TRECHO DO DOCUMENTO:

>>>

Em quem confiar, na máquina ou nos humanos?

Sempre haverá humanos preparando trambiques e usando as máquinas para torná-los colossais

Na semana passada, no táxi que me levava a um evento, a rádio anunciava novas experiências com o que se convencionou chamar de “veículos autônomos", ou sem motorista, conduzidos pelo computador.

O taxista me perguntou se eu teria coragem de andar em um deles. Fiquei na dúvida. Há um lado positivo, claro. A coisa que mais me irrita ao dirigir eu mesmo o carro é a impossibilidade de fazer qualquer outra coisa que não seja guiar. Não dá para ler, não dá para trabalhar, não dá nem para namorar.

Aliás, há séculos, fui até multado por “dirigir servindo de encosto a alguém". Minha namorada (hoje, minha mulher) havia encostado a cabeça no meu ombro enquanto viajávamos, e o policial não teve dúvidas em aplicar a multa. A burocracia é uma das maiores inimigas do romantismo.

Delegar ao computador a condução do carro permitiria executar outras tarefas. Mas, ao mesmo tempo, sempre haveria o risco de ceder minha vida a uma máquina, com as consequências agora vistas no atropelamento de uma mulher no Arizona por um carro autônomo.

A questão, então, se resumiria a uma dúvida: confiar mais na máquina ou mais no ser humano?

A julgar pelo que está ocorrendo com o Facebook, tendo a ficar mais com a máquina.

Afinal, John Thornhill, colunista do Financial Times, diz que “a web, um maravilhoso recurso informativo, está se tornando em uma fossa cibernética".

<<<

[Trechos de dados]
>>>

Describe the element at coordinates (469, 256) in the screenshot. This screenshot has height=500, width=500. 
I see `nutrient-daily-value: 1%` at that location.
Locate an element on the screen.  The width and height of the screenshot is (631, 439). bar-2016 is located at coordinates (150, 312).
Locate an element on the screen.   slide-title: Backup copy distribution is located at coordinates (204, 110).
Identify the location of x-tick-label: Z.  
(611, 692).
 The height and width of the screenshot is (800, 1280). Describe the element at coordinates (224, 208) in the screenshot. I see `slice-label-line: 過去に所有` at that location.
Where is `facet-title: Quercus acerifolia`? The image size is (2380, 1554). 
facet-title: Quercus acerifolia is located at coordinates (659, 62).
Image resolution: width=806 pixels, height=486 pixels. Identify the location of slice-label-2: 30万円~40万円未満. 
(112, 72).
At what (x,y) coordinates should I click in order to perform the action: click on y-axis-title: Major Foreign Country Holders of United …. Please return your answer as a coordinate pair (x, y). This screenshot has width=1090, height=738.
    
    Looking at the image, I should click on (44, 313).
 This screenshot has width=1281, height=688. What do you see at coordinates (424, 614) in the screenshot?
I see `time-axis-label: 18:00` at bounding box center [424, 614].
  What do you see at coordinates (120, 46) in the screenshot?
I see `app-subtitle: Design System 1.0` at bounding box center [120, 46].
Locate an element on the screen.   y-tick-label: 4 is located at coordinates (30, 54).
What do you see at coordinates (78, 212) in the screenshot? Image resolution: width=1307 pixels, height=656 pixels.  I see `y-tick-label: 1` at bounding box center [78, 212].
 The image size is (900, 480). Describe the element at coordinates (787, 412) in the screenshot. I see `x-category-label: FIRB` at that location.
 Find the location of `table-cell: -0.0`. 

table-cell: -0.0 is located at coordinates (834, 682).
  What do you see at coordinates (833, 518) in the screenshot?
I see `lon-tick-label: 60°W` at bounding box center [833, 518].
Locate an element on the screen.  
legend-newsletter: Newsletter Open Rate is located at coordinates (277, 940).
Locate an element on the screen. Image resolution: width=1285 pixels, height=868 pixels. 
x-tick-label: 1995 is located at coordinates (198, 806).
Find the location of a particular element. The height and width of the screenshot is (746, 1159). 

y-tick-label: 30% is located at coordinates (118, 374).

<<<

TAREFA PROPOSTA: Resuma em duas frases o texto sobre veículos autônomos. Não é necessário consultar as linhas.

RESOLUÇÃO DO EXERCÍCIO: Entregar ao computador a condução do carro permitiria executar outras tarefas, mas implicaria o risco de ceder a própria vida a uma máquina, como se viu no atropelamento de uma mulher no Arizona por um carro autônomo. A questão se resume, então, a confiar mais na máquina ou no ser humano, e, a julgar pelo que ocorre com o Facebook, a tendência é ficar com a máquina.